4 ways historical trauma makes everyday stresses more challenging
Brains are simply incredible. They are mysterious things that can surprise us anytime, day or night. Smells can invoke fond childhood memories, songs can conjure floods of emotions from past events. They also have the remarkable capacity to adapt to all sorts of situations. Nothing illustrates this better than how our brains adapt to stressful environments.
A child growing up in a home where there is a sustained level of threat, or someone who gets trapped in an abusive relationship, will often find their brain adapts to that environment. This can be a heightened awareness to where people are in the house, or being able to intuitively read moods and emotions of other people, or they can make themselves almost invisible as they move through a room. There are lots of examples of these adaptations and behaviours, you might have your own examples from past experience. Brains adapt to survive.
Part of this adaptation is because the brain creates heightened levels of stress hormones, such as adrenalin, norepinephrine and cortisol. However, after the trauma passes these hormones stick around in the brain – the brain remains in trauma mode! This means a person may struggle in everyday situations, such as school, work or even using public transport. The name for this struggle is latent vulnerability, where earlier trauma leaves a person more at risk of stress and mental health difficulties.
Here are four common ways latent vulnerability and historical trauma can make everyday stress more challenging:
1. Small window of tolerance
A person without a history of trauma may tolerate everyday stresses, like exams, job interviews, and relationship issues relatively well. They have a good size window of tolerance, meaning their tolerance for stress is high. A person with latent vulnerability will have a much smaller window of tolerance, meaning their tolerance for stress is low. A low tolerance for stress means a person can feel disproportionally anxious or depressed by everyday situations - small stresses feel really big and big stresses feel unmanageable.

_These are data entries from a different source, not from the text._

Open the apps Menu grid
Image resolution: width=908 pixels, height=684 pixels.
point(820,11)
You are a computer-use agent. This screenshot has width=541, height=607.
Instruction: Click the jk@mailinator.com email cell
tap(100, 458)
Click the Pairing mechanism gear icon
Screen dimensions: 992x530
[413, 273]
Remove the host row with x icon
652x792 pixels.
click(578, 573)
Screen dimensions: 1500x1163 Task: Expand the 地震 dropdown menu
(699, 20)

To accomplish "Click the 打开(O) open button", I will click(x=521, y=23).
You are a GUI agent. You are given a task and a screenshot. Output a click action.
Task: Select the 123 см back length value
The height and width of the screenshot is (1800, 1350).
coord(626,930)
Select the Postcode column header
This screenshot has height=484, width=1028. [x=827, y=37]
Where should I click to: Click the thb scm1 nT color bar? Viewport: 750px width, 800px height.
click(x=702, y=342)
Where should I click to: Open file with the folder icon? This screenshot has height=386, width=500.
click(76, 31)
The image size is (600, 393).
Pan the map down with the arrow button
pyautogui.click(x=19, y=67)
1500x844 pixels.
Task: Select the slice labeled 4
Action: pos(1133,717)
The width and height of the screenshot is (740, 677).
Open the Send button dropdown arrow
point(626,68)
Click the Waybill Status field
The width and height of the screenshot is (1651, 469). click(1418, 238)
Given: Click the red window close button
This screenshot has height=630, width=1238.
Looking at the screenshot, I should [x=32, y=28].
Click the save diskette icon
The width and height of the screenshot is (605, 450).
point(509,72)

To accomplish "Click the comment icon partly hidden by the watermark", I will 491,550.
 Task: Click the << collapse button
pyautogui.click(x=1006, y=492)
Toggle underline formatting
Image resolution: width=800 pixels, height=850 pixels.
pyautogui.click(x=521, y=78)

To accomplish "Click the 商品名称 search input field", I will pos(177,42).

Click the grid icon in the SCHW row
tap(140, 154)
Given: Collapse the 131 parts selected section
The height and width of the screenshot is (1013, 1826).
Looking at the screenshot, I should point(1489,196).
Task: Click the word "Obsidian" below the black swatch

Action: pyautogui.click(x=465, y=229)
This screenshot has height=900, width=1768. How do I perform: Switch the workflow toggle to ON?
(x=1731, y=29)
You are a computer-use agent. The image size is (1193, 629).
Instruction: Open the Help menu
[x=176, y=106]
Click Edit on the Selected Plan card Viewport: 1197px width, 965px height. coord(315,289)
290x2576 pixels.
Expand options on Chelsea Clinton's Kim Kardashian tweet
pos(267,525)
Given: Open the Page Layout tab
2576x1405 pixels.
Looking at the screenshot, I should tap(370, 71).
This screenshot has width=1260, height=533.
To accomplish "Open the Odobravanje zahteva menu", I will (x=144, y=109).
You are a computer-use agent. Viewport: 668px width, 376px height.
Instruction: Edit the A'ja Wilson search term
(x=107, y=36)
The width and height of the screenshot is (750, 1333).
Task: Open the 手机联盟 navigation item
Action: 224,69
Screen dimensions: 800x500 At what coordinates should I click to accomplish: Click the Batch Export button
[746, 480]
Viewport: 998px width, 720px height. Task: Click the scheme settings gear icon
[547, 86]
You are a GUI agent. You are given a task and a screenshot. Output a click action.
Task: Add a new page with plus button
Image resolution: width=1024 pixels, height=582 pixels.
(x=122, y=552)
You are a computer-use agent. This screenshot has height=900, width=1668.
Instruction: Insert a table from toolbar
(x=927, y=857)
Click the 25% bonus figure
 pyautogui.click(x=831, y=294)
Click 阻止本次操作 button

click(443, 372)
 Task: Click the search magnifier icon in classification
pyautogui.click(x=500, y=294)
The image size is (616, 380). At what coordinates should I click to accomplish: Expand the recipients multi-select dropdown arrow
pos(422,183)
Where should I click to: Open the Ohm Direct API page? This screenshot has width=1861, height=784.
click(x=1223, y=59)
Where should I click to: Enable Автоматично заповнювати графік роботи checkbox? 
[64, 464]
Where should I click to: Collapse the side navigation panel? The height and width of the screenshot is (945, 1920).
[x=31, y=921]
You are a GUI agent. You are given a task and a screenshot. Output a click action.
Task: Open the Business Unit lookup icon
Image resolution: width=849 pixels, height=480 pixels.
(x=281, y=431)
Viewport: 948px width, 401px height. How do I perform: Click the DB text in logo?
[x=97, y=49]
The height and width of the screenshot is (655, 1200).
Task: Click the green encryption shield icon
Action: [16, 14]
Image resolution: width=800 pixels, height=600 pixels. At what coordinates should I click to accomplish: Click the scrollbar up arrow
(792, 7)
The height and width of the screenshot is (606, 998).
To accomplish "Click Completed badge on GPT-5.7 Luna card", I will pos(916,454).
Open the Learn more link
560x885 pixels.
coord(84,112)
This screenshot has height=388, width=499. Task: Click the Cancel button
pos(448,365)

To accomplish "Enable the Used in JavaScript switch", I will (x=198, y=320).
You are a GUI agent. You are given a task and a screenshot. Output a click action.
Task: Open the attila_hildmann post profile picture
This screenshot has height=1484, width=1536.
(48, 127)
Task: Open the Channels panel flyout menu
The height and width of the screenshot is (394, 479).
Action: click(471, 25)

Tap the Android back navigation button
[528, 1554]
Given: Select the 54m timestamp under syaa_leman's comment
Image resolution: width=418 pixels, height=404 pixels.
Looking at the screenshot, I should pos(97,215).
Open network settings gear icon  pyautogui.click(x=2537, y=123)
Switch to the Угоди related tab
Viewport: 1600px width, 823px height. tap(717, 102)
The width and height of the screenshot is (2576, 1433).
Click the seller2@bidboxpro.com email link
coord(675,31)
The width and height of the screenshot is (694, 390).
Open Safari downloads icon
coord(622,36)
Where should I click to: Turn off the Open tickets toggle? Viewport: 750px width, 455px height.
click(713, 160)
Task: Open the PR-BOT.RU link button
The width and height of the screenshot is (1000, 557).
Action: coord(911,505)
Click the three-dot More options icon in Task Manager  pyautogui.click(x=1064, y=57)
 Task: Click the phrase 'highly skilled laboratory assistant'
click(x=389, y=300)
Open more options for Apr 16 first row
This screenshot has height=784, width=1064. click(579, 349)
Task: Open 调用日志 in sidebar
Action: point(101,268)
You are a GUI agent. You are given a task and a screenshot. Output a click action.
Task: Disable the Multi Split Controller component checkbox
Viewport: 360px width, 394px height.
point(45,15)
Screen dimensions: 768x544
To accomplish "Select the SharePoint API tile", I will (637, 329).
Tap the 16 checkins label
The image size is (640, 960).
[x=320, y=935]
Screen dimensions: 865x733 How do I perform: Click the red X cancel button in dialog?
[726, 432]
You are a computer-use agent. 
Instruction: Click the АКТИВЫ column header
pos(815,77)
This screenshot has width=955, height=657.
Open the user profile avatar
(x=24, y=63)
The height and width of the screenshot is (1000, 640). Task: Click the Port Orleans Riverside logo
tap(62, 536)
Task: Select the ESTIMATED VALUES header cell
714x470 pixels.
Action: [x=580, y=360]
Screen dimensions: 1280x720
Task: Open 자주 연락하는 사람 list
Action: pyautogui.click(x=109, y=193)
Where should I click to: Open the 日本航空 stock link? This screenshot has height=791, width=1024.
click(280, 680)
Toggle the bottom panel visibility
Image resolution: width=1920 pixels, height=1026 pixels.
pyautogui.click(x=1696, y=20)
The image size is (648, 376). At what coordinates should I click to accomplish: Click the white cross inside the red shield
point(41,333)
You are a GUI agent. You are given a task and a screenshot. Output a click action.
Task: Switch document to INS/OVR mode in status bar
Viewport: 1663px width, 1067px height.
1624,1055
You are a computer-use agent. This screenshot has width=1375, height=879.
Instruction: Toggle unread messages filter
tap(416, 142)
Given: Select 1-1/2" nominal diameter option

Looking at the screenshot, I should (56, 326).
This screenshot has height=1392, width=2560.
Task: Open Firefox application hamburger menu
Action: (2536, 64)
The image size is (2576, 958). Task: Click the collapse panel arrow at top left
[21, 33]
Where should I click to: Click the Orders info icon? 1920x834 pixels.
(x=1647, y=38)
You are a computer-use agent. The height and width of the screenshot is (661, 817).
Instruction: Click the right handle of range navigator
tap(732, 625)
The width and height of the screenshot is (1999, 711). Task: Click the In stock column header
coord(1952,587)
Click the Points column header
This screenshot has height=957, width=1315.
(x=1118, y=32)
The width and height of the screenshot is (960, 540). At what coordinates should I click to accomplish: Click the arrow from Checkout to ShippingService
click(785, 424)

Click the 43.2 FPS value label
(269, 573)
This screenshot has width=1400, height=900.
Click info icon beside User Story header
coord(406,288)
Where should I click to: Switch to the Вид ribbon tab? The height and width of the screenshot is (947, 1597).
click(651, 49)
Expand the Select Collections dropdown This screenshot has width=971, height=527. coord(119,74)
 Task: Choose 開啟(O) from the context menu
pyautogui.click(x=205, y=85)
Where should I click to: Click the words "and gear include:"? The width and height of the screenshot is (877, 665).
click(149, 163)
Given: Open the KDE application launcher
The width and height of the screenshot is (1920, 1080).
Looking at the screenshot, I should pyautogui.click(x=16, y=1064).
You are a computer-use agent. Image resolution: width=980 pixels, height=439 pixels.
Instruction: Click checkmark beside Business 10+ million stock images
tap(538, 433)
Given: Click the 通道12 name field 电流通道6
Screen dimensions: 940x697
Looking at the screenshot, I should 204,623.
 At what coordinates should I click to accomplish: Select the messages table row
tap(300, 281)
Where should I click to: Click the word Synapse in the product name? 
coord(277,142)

A brain that has adapted to sustained trauma and threat can become hypervigilant. This is when someone’s brain is constantly in a state of increased alertness and extremely sensitive to their surroundings, sensing danger everywhere, even if the danger is not real. The brain learned to do this first to survive, and once a trauma has passed, it does it out of habit.
Trauma can affect memory. Interestingly this can differ drastically. After a trauma the traumatic memories can stand out much more prominently than everyday memories, causing everyday memories to fade. This leaves a person with only traumatic and difficult memories. Conversely, if trauma happened at a very young age then a person may not have any clear memory. Pre-verbal trauma memories are hard to access because often a child does not have the language to build a structure around the traumatic experience.
Dissociation can happen when a person feels overwhelmed. It can be experienced in different ways. This can include losing time or gaps in memory, a detachment from one’s emotions or a numbness, or a sense of acting like a different person some of the time. This can be brought on by a traumatic memory or, because of latent vulnerability and a smaller window of tolerance, by everyday stresses like a deadline at work.
It may feel like the odds are stacked against people who have experienced trauma. However, we are now discovering how the brain can reprogram itself over time. This is called neuroplasticity. The brain can relearn how to be in the world without always being in trauma mode. Neural pathways make new connections, it reorganises, grows and adapts to everyday life.
Seeking therapy is a great way to do this. By examining how our brains have adapted to past experiences we can slowly expand our window of tolerance. As well as therapy, healthy connections help neuroplasticity too. Book clubs, dance classes, sports, being in nature and creativity are all excellent ways of reducing the stress and relearning how to be in the world.
I realise this is a short blog on a big topic. You may have experienced trauma, or find yourself managing latent vulnerability and need more information than this short blog can provide. I would strongly encourage you to find trauma-informed support. This can be from a therapist like me, or from organisations or charities that specialise in specific experiences or mental health difficulties.
Most importantly, I want you to know that brain adaptations and behaviours are normal responses to abnormal, traumatic situations. You are not alone, there is support out there and by reading this far, you are a little closer to accessing it.